GPU-Based Interactive Visualization of Billion Point Cosmological Simulations

Tamas Szalay, Volker Springel, Gerard Lemson

Despite the recent advances in graphics hardware capabilities, a brute force approach is incapable of interactively displaying terabytes of data. We have implemented a system that uses hierarchical level-of-detailing for the results of cosmological simulations, in order to display visually accurate results without loading in the full dataset (containing over 10 billion points). The guiding principle of the program is that the user should not be able to distinguish what they are seeing from a full rendering of the original data. Furthermore, by using a tree-based system for levels of detail, the size of the underlying data is limited only by the capacity of the I/O system containing it.

A zoomed-out view of the dark matter simulation

Over the past few years, the quantity of scientific data produced has increased dramatically. This increase has been matched by a corresponding growth in storage capacity and processing power, and many new designs are emerging to deal with the efficient utilization of CPUs and disks. One of the most recent advances is the advent of general-purpose GPUs, which allow orders of magnitude better performance for certain algorithms.
One problem that these systems do not solve, however, is interactive rendering. In fact, even non-interactive rendering is prohibitively expensive, when a three-minute movie can take over a week to render on a computing cluster. If the data to be rendered is multiple terabytes, there is no way to avoid scanning through the entire dataset to produce a perfect rendering.
This is acceptable if one knows exactly what to look for, but this is hardly ever the case. To examine the collision of two small galaxies in a simulation containing millions of them, one would have to painstakingly pore over the data looking for such an event before being able to set up the correct rendering, a tedious process that could take weeks.
The data under consideration comes from the Aquarius simulations, n-body gravitational simulations of dark matter particles.
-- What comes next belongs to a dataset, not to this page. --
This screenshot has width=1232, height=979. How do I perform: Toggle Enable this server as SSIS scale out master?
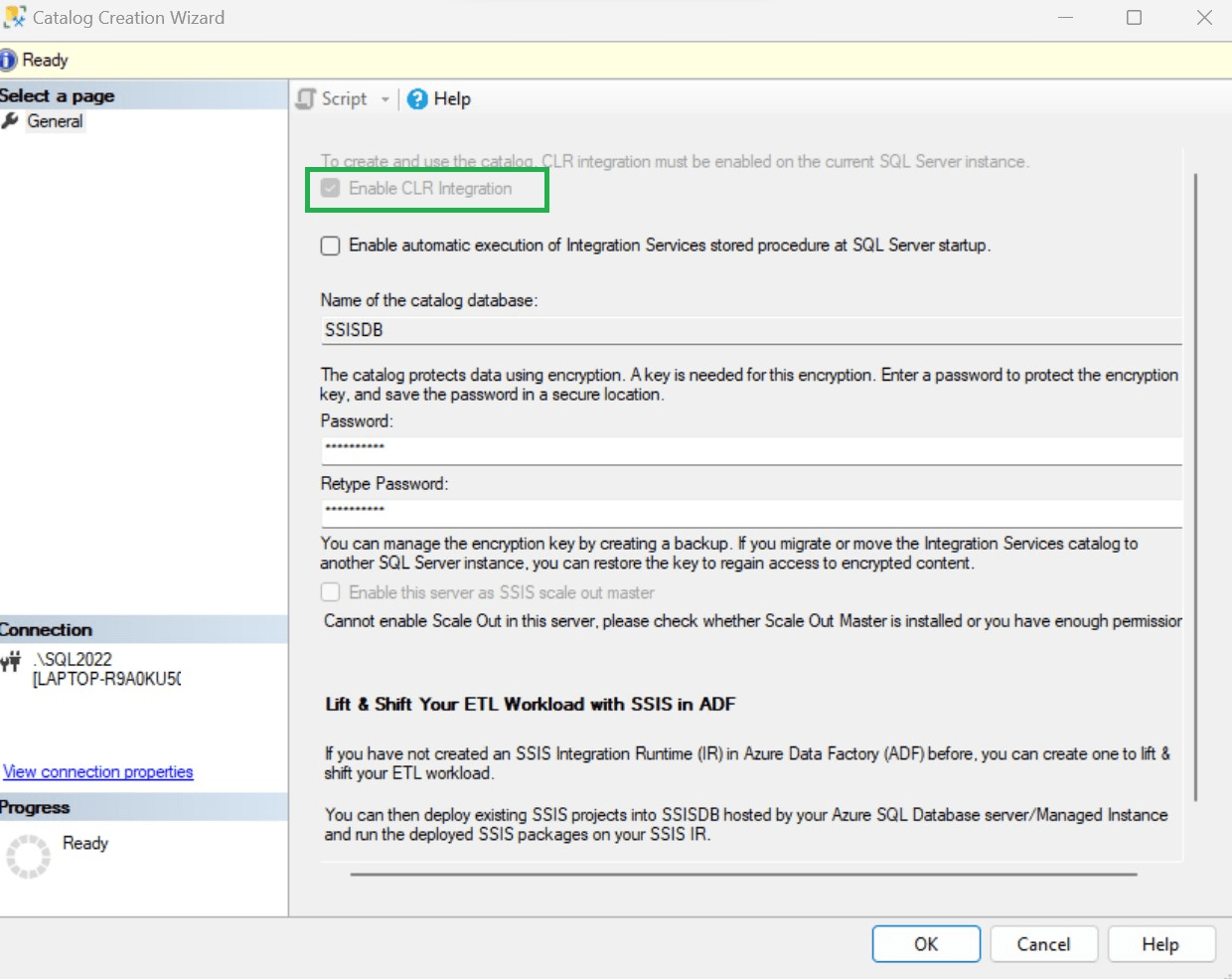pyautogui.click(x=329, y=591)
In the version dealt with by the program, there are 150 million particles in each timestep and 128 timesteps in all, giving over 20 billion total particles. The full size of this simulation takes up 1.4 terabytes on disk [1].
So, there is a clear need for some sort of interactive rendering, even for the largest simulations and datasets. Analysis programs like MATLAB and Mathematica have done a good job of keeping up to date and utilizing graphics hardware acceleration, but the bottleneck still lies in the data transfer and volume. The only way to render terabytes of data without scanning the entire set is to draw a visually equivalent version represented by much less data.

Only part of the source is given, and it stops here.